Welcome back to the DAFTAs.
Disappointing announcement of the week; Toyota’s FT-86 won’t be with us until at least 2013.
Most suspiciously honest journo of the week; Peter Cheney from Canada’s Globe and Mail newspaper
Mr Cheney apparently borrowed a 911 Turbo from Porsche, and then for some strange reason handed the keys to his teenage son, who promptly lunched it straight into a garage door. Mr Cheney then wrote about the incident in his newspaper.
This is either refreshingly honest behaviour on Mr Cheney’s behalf, or a somewhat twisted way of securing column inches. Either way, no particular harm was done, other than to Mr Cheney’s insurance policy. And, of course, to his garage door.
Failure to realise that no one got hurt and so can we now just move on and forget about it – of the week; Melbourne Magistrates
The authorities in Melbourne just won’t let it rest, it seems, and are expecting Lewis Hamilton to appear in person on August 24 – just five days before the Belgian GP – because of the smokie he did outside Albert Park.
Funny thing is, Lewis is officially accused of “intentionally losing control of a vehicle.” Which seems a bit weird, not to mention plain inaccurate, given that all Lewis did was light the tyres up for a second or two outside the circuit gates. It’s hardly a 185mph tank slapper across Sydney bridge we’re talking about, after all.
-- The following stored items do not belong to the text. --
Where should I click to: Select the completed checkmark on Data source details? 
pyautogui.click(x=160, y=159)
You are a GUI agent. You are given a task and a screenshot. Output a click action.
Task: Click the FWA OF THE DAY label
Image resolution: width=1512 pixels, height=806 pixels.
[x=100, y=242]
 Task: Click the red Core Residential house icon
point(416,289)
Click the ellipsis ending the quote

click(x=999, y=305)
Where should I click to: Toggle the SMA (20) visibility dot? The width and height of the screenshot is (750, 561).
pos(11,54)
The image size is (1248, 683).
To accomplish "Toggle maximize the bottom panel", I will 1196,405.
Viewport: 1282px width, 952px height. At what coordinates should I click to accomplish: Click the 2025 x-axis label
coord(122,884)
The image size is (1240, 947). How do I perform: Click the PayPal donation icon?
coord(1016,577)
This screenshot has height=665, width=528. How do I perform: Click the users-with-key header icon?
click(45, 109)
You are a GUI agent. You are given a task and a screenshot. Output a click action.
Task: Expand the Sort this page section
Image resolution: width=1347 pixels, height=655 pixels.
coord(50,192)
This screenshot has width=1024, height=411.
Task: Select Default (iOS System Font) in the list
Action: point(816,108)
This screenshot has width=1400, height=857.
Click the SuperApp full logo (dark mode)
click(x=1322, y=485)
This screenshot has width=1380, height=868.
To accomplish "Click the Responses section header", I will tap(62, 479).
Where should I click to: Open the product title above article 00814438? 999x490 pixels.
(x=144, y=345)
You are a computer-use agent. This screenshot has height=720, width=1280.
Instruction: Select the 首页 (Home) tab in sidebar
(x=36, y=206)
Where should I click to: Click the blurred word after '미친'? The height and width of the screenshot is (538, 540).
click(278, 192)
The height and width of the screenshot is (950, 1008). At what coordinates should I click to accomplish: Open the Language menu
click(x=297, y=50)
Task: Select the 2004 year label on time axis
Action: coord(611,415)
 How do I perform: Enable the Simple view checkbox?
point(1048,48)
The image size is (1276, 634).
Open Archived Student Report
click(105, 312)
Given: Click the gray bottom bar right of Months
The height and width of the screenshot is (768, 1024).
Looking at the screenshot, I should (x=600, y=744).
Well done chaps, carry on, that’s actually a rather marvellous achievement – of the week; Radical makes its 1000th car
I’m being serious about this particular DAFTA. Mick Hyde (the boss at Radical) you deserve all the luck you can get, matey. And can I please have a go in one of your lovely cars at Le Mans this year please, thank you…
Is it really so difficult to play by the rules – of the week; Flavio Briatore (again) who has been accused of owing up to £3.5 million in unpaid taxes
Flav, mate, is there any chance whatsoever that you could toe the line every once in a while – for maybe a week or so, say, or perhaps just every third Tuesday of the month? No? Oh alright then, don’t worry. It’s all going to end in tears, though; don’t say you haven’t been warned.
Poser of the week; Zoe Renault
23-year-old Parisian Zoe Renault has hired a team of lawyers to try to persuade Renault, the car company, to change the name of its new electric car, the Zoe, to something else. The Renault Zoe is due to be launched in two years time, but if Zoe Renault gets her way it won’t be named in that way. And in the meantime Zoe’s lawyers will get fatter and richer.
Anyone got any suggestions as to what Renault should call its new car, or, alternatively, what Miss Renault could change her name to as of 2012?
Read more on the pressure on Renault to drop the Zoe name Most touching mano-e-mano moment of the week; Luca di Montezemolo admits he misses Michael
It’s no secret that LDM was deeply unchuffed when Michael Schumacher signed for Mercedes GP, but now he admits that life just isn’t the same without his favourite German racing driver around.
“A few days ago I was tempted to call him to ask him to play football for us in a charity match” said LDM. “But as the team carries the Ferrari name, so I avoided it.”